Stored records
== == ==

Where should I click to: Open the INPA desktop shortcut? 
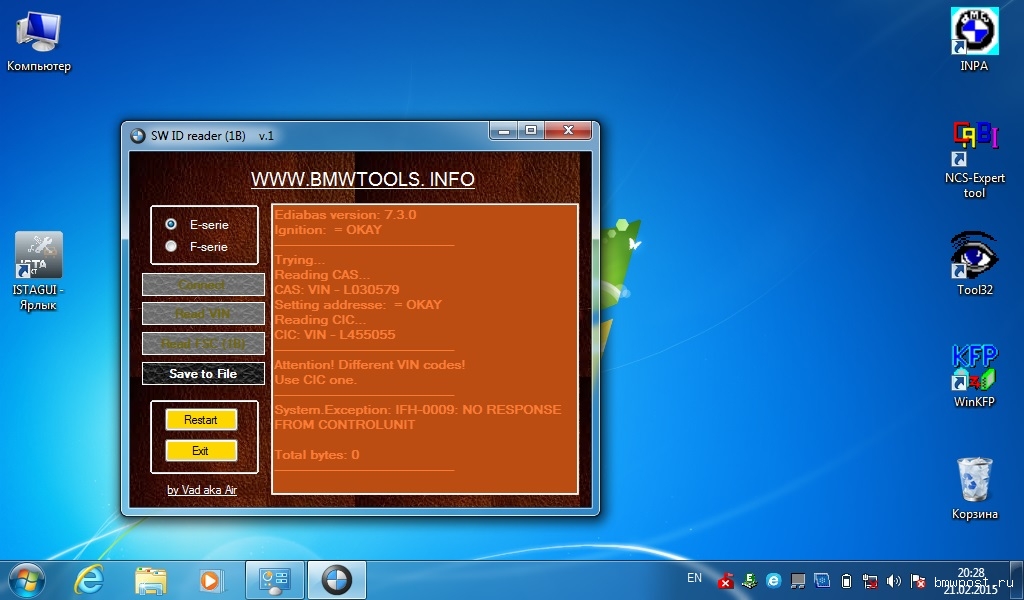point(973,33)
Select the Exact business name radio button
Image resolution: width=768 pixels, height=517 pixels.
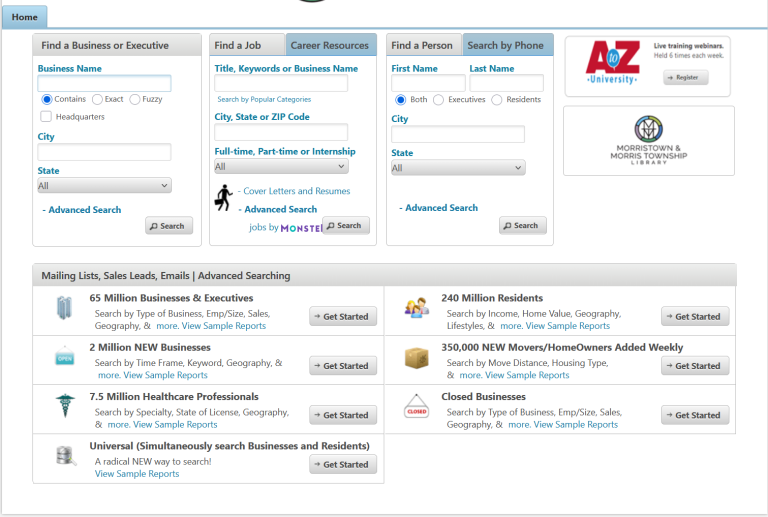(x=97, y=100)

== == ==

» **WHAT YOU SHOULD DO**
Your reply should hold only the records, duplicated exactly, without any image.

» **ANSWER FOR THE TASK**
Where should I click to: Open the INPA desktop shortcut? 
point(973,33)
Select the Exact business name radio button
Image resolution: width=768 pixels, height=517 pixels.
(x=97, y=100)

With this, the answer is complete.